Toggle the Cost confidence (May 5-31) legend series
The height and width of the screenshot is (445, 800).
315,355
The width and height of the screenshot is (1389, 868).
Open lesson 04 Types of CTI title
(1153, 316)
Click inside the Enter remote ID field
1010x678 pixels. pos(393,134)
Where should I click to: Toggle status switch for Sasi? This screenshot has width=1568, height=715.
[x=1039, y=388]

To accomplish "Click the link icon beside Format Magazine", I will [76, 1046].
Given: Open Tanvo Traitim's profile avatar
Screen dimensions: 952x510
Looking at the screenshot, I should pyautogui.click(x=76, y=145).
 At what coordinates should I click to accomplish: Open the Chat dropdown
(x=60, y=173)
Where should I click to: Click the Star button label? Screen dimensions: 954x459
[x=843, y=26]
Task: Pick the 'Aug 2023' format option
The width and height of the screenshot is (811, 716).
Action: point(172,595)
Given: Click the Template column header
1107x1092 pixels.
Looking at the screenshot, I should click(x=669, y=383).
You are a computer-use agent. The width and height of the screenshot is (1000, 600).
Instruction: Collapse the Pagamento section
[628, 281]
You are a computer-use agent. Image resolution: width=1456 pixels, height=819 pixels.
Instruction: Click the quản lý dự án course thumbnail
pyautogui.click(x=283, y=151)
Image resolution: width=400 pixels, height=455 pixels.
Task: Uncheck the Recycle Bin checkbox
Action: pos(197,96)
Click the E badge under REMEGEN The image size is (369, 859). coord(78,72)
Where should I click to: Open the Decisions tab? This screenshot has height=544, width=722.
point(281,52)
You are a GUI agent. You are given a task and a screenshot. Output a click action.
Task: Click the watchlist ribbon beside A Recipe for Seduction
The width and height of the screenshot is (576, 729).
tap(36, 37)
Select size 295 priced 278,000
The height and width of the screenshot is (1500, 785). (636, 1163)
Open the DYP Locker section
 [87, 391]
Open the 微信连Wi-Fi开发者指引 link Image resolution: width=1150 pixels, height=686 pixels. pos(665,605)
****************
■ **Task item**: Go back to the start of the listing above. Reproduce each line exactly, ending with the line that contains "You are a computer-use agent. Image".

■ **Output of the exercise**:
Toggle the Cost confidence (May 5-31) legend series
The height and width of the screenshot is (445, 800).
315,355
The width and height of the screenshot is (1389, 868).
Open lesson 04 Types of CTI title
(1153, 316)
Click inside the Enter remote ID field
1010x678 pixels. pos(393,134)
Where should I click to: Toggle status switch for Sasi? This screenshot has width=1568, height=715.
[x=1039, y=388]

To accomplish "Click the link icon beside Format Magazine", I will [76, 1046].
Given: Open Tanvo Traitim's profile avatar
Screen dimensions: 952x510
Looking at the screenshot, I should pyautogui.click(x=76, y=145).
 At what coordinates should I click to accomplish: Open the Chat dropdown
(x=60, y=173)
Where should I click to: Click the Star button label? Screen dimensions: 954x459
[x=843, y=26]
Task: Pick the 'Aug 2023' format option
The width and height of the screenshot is (811, 716).
Action: point(172,595)
Given: Click the Template column header
1107x1092 pixels.
Looking at the screenshot, I should click(x=669, y=383).
You are a computer-use agent. The width and height of the screenshot is (1000, 600).
Instruction: Collapse the Pagamento section
[628, 281]
You are a computer-use agent. Image resolution: width=1456 pixels, height=819 pixels.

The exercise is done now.